By late afternoon Friday, they were groupies, several thousand of them, yelling and screaming and hanging from the rafters of the venerable old court, which has always appeared to be little more than an architectural afterthought, a kind of coincidental conjoined twin to Louis Armstrong Stadium. They had adopted Harrison, 18, had fallen in love with the fresh face, the cute smile and floppy brown hair, and were ready, by the very force of their numbers, to pull him to yet another improbable victory.

This is what the first week of a U.S. Open is about. The big names and eventual winners must survive the upstarts, and an occasional upstart — such as Melanie Oudin last year — can make a name.

Oudin went further, but Harrison’s two-match uprising had its moments. The first was Harrison’s first-round upset of Ivan Ljubicic, the aging Croat who once won a Davis Cup nearly all by himself and probably had his last hurrah with an improbable title run at Indian Wells this year.

That brought Harrison to the Grandstand.

Harrison, of New Braunfels, Texas, 6 feet and 160 pounds, ranked No. 220 in the world and resembling the kid who serves you at McDonald’s, was playing an unheralded but red-hot Sergiy Stakhovsky of Ukraine. Stakhovsky is 24, ranked No. 36 and has won four ATP titles, the most recent Sunday at the Pilot Pen in New Haven, Conn. He’s not Roger Federer but is a good pro.

So when young Harrison took a one-set lead by winning the third, 6-3, the buzz became a roar. Ryan Harrison was now “our Ryan.”

Of course his chances were slim. He needed to win three qualifying matches to get into the main draw. He had tried to qualify for the U.S. Open and failed in 2008 and 2009. His only Grand Slam match was a first-round loss in this year’s Australian Open.

Stakhovsky forced it to a fifth set and the Grandstand became the Fourth of July.

Asked later about the crowd, Stakhovsky, who kept a sense of humor throughout, said, “It was nice, I mean, except that 99.9% of the people were against me.”

By the end of four sets, they had played nearly three hours and the good stuff was still to come. Stakhovsky went up a break and Harrison got it back. After that, it looked and felt like a tiebreaker, and that’s what came to pass.

The crowd tried to will a victory, chanting, “Ryan, Ryan, Ryan.”

Harrison said later, “That was incredible … they were great … there were some balls that I ran down and was able to scoop up and get back in the point, win some points, just because of that energy and electricity.”

It really got electric when Stakhovsky double-faulted, giving Harrison a 4-3 lead in the tiebreaker. Then Harrison hit a service winner, Stakhovsky netted a backhand and Harrison had three match points. Wave the Stars and Stripes and serve the apple pie.
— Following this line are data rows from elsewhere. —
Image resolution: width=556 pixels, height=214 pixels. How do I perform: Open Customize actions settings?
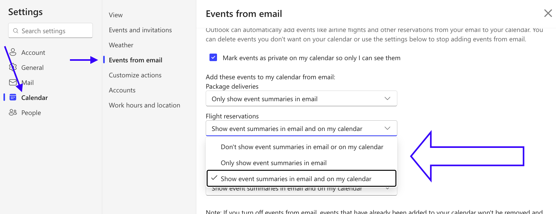pos(135,75)
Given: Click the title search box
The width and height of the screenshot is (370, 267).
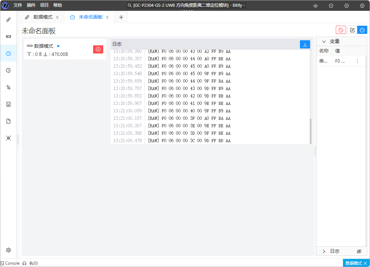Looking at the screenshot, I should (186, 5).
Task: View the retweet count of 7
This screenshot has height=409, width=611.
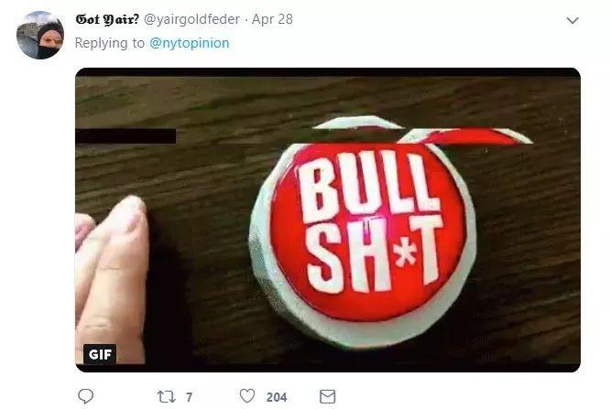Action: 189,397
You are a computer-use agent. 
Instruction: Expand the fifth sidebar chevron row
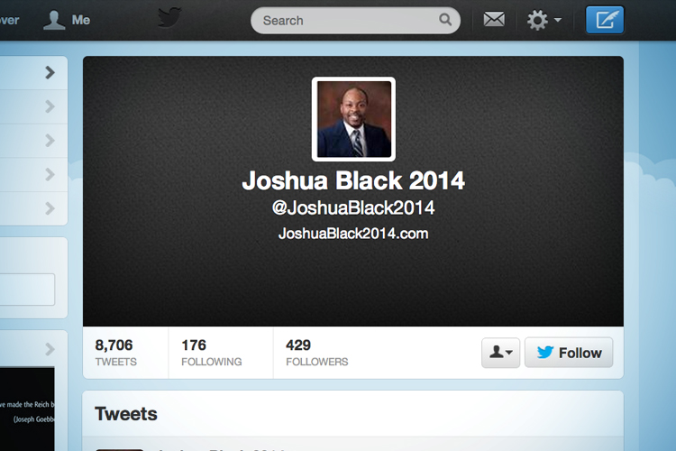[x=33, y=208]
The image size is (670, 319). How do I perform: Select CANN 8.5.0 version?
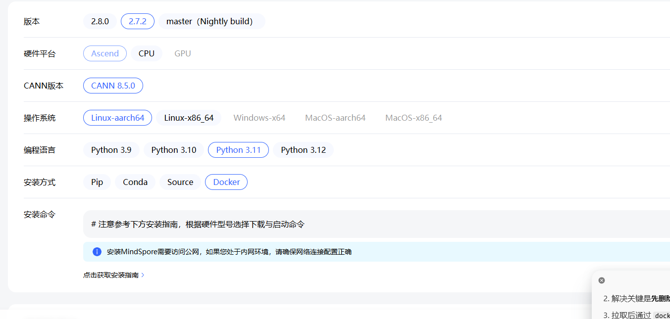point(113,86)
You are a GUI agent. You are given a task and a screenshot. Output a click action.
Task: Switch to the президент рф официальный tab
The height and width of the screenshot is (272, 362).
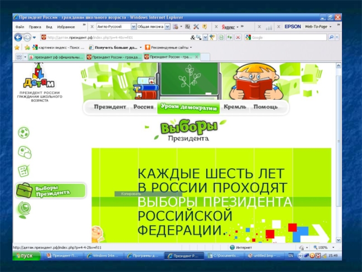(x=56, y=57)
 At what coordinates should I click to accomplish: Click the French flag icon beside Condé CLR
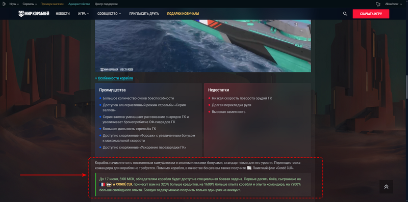point(102,184)
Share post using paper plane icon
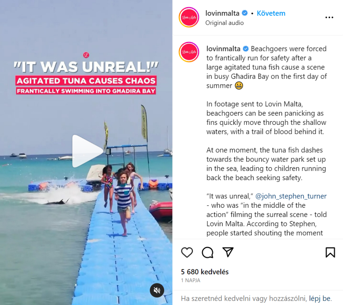 pyautogui.click(x=228, y=252)
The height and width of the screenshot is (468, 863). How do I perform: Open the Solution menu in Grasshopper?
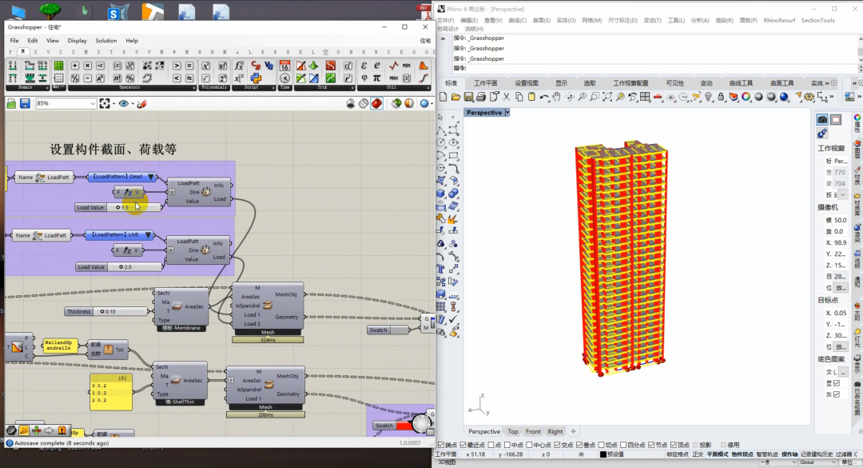click(105, 41)
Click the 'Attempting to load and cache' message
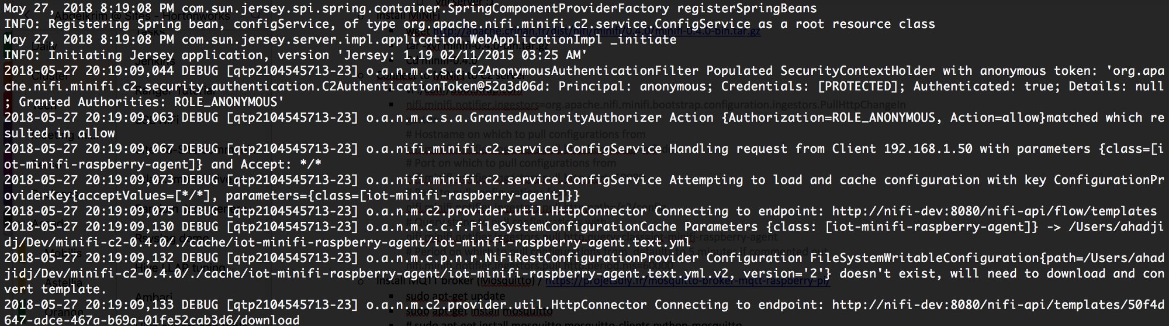This screenshot has width=1169, height=326. coord(772,180)
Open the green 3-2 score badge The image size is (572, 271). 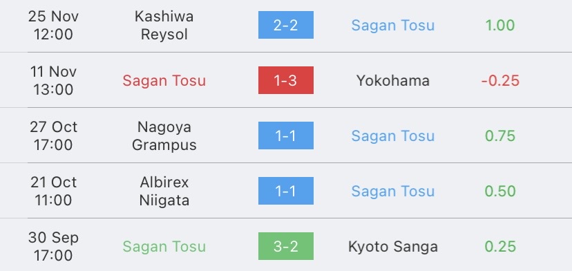point(285,246)
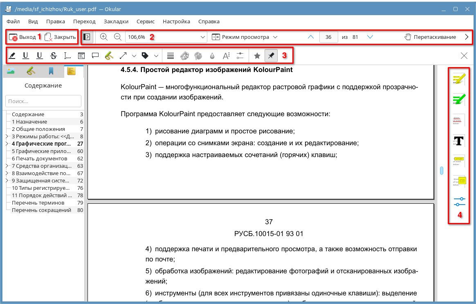Toggle the pin to keep annotation tool active

tap(271, 56)

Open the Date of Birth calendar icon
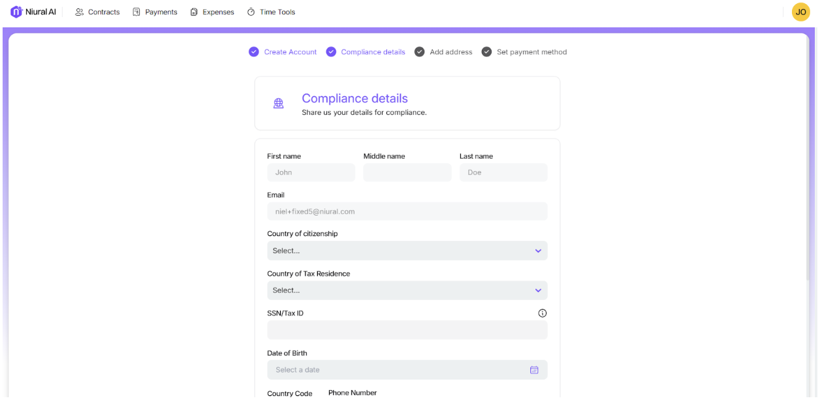pyautogui.click(x=534, y=370)
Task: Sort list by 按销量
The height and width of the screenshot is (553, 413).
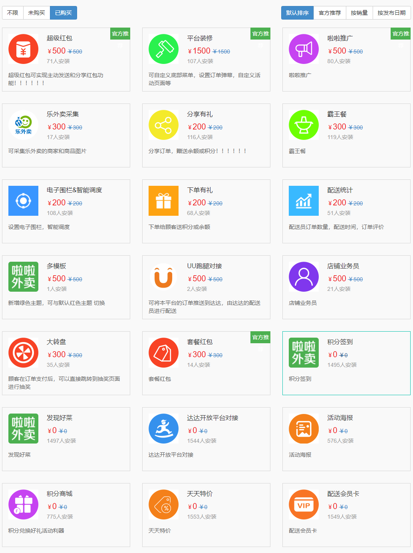Action: coord(359,13)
But then Cinderella’s slipper fell off, and after Stakhovsky saved two match points and Harrison double-faulted at 6-5, the several thousand Ryan Rooters were left to watch in quiet depression as Stakhovsky served and volleyed on match point and punched his forehand into a wide-open court. The crowd had been so into it that this might have marked the first time the players finished less sweaty than the fans.

It had taken 4 hours 13 minutes. Stakhovsky had won, 6-3, 5-7, 3-6, 6-3, 7-6 (6).

“Looking back on it, it was a great experience,” Harrison said. “ … I’m trying, hopefully, to get in the top 10, so I feel like one match doesn’t make or break me. It’s the experience of playing these types of matches.”

Harrison is well-spoken and apparently well-grounded.

“My dad has been a great role model for my entire life,” he said.

A star may not have been born out on the Grandstand, but several thousand people would say that a nice tennis career was hatched.